**WRITTEN TASK:** Rewrite the listing with "hamburger drawer menu" swapped for "side navigation menu" and everything else left unchanged. Omit the pictures from your version.

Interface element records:
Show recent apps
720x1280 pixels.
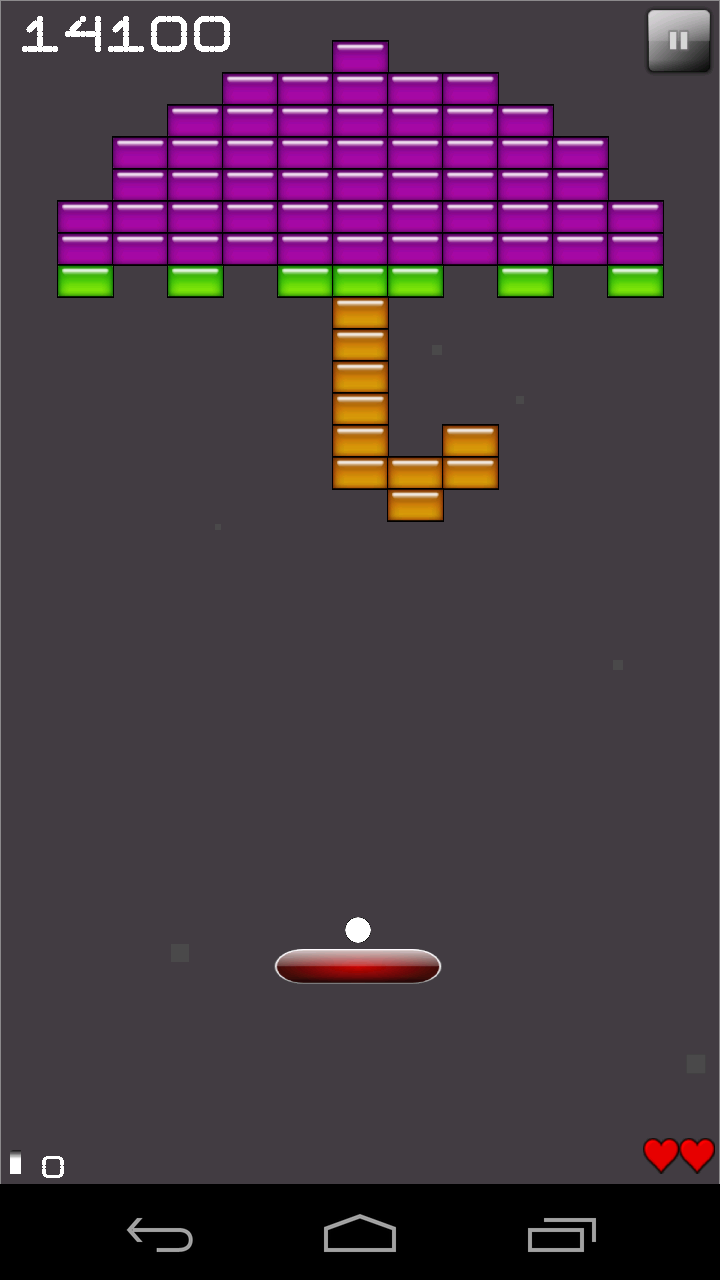pos(561,1234)
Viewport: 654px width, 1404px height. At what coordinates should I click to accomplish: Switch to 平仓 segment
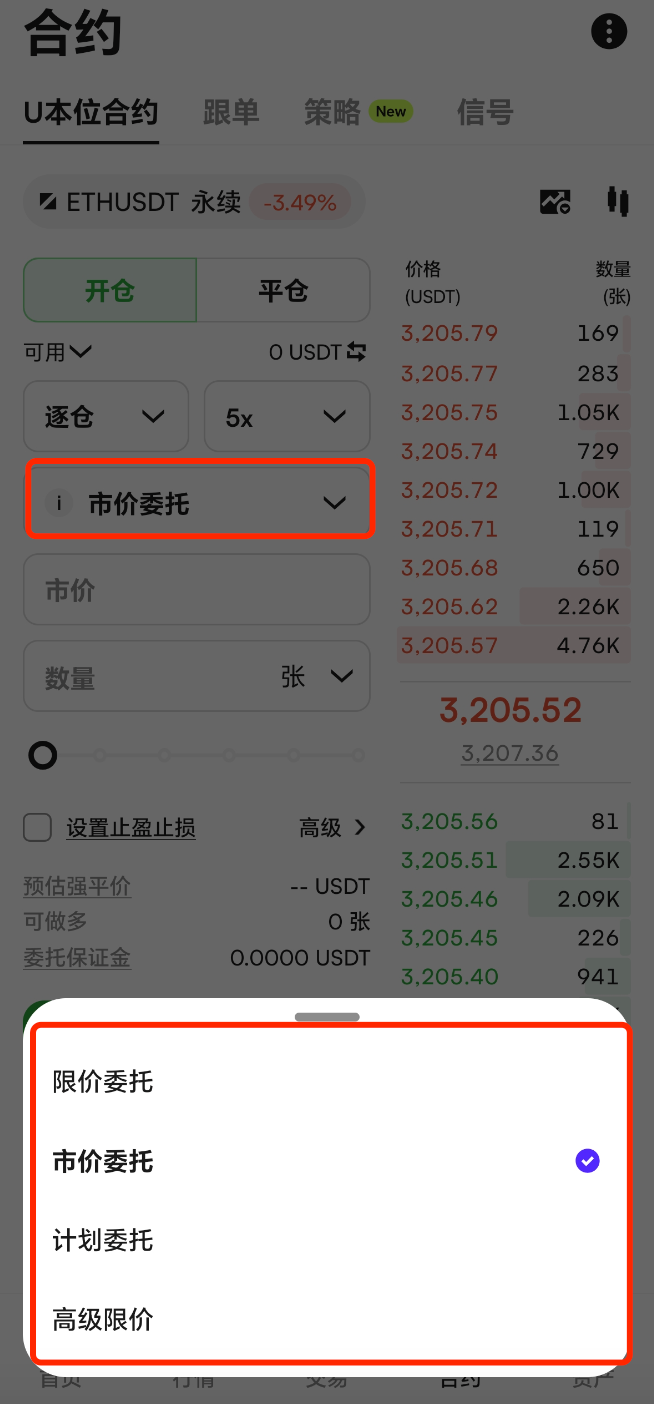(283, 290)
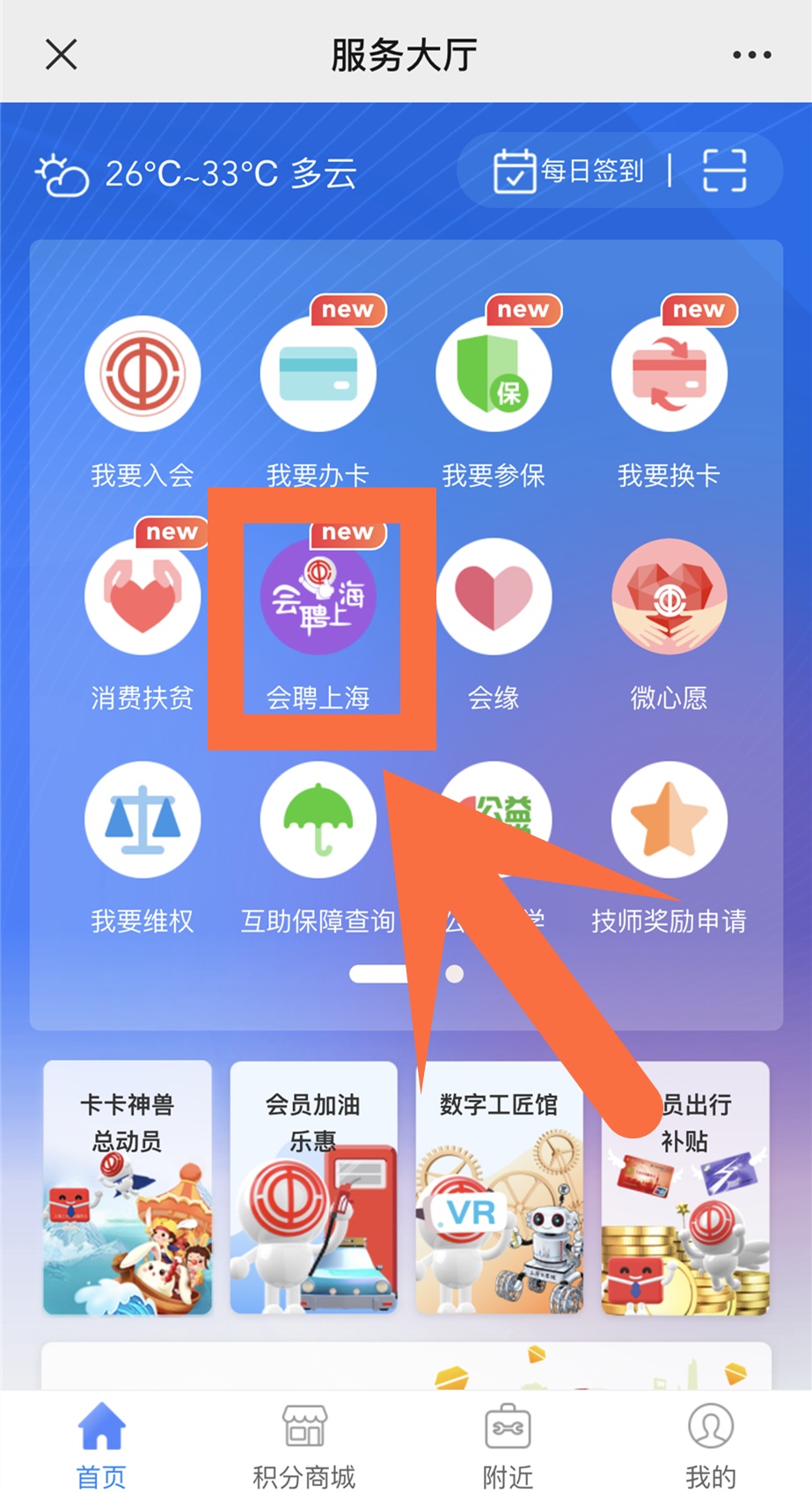Launch 会聘上海 service
The image size is (812, 1493).
[318, 598]
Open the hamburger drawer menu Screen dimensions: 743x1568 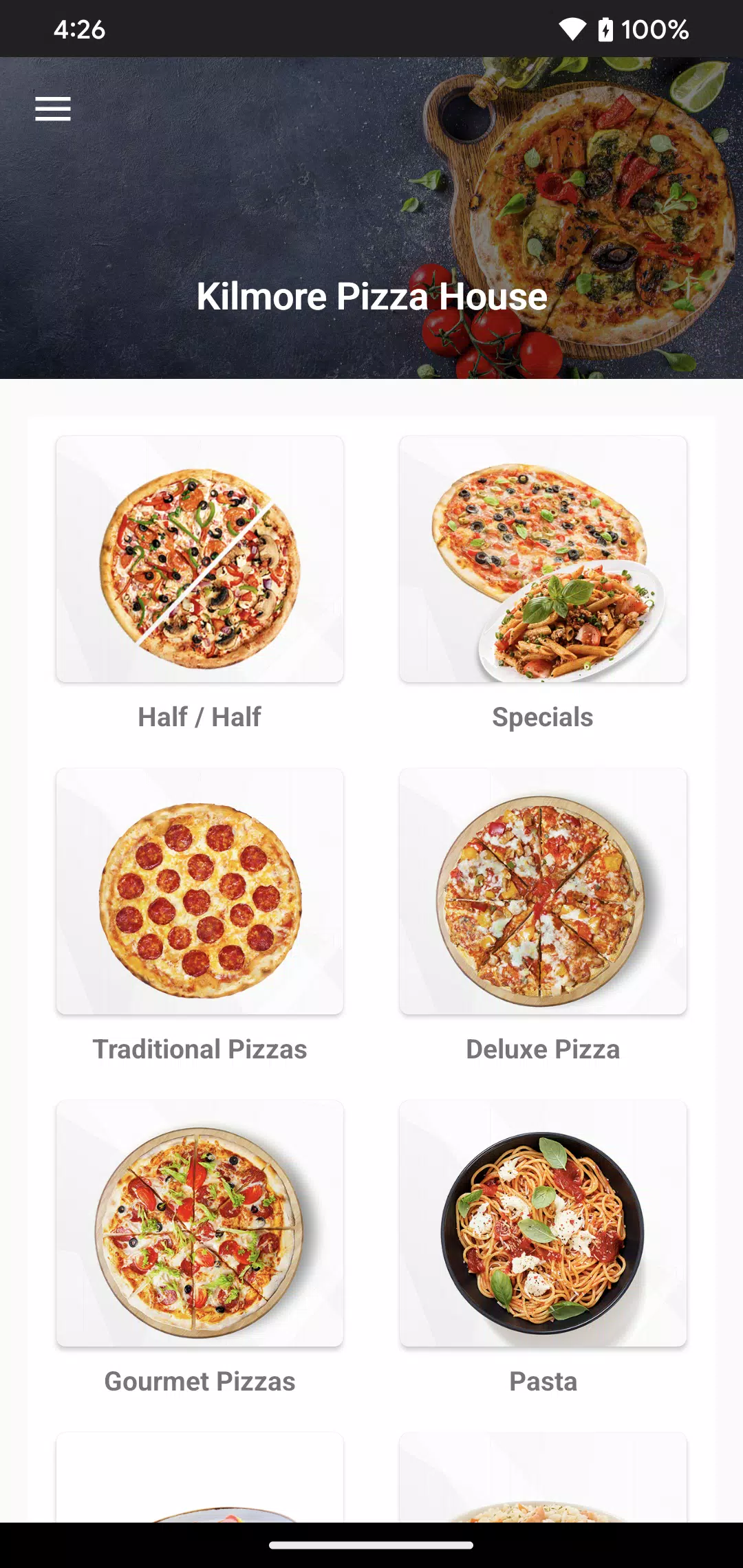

**EXERCISE SOLUTION:**
Show recent apps
720x1280 pixels.
pos(561,1234)
Viewport: 654px width, 1404px height. At what coordinates should I click to accomplish: Switch to 平仓 segment
(283, 290)
Launch 会聘上海 service
The image size is (812, 1493).
[318, 598]
Open the side navigation menu Screen dimensions: 743x1568 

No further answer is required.